(WORK INSTRUCTIONS)
Recast the lines of the records below as a JSON list of strings, one string per line, skipping any blank lines and leaving the pictures out.

Screen grounding records
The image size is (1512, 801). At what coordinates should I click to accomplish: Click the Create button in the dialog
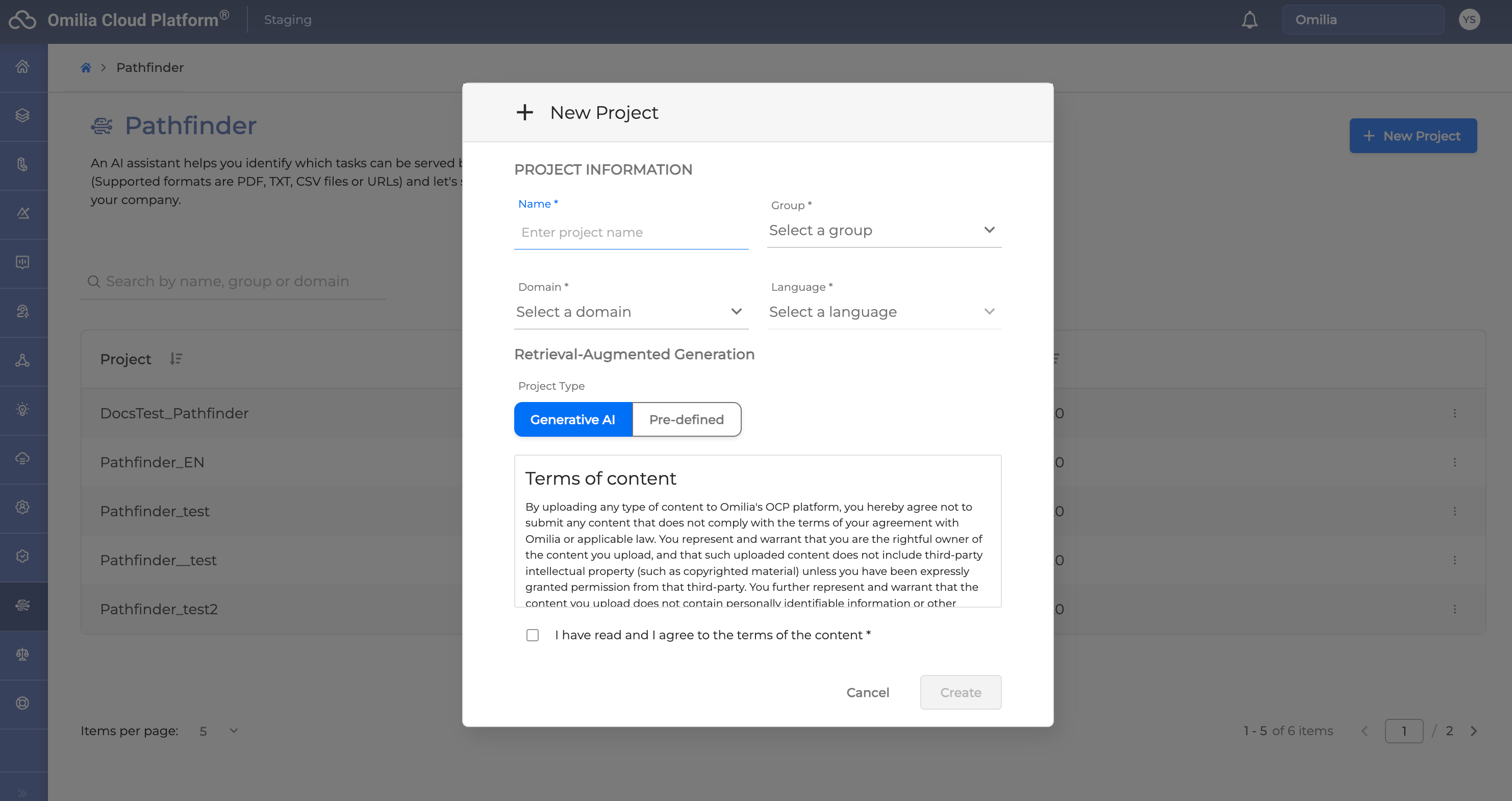960,692
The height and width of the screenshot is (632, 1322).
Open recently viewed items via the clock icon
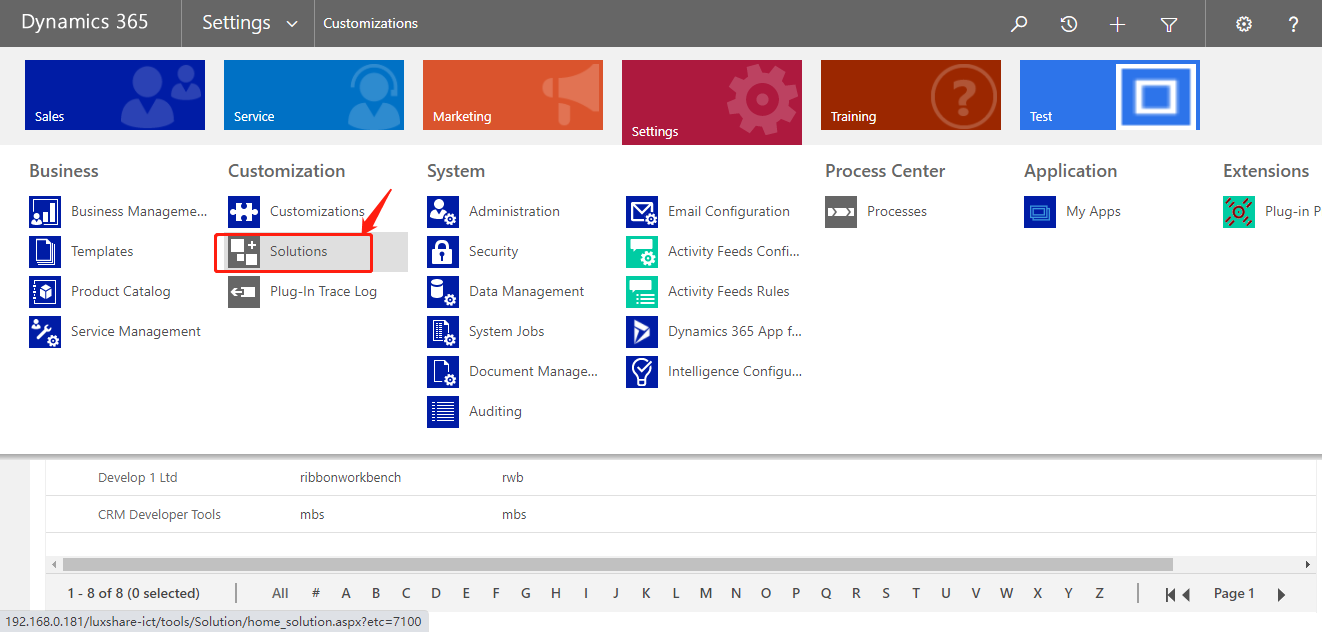1068,23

(ANSWER FOR THIS EXERCISE)
[
  "The image size is (1512, 801). At what coordinates should I click to accomplish: Click the Create button in the dialog",
  "960,692",
  "The height and width of the screenshot is (632, 1322).",
  "Open recently viewed items via the clock icon",
  "1068,23"
]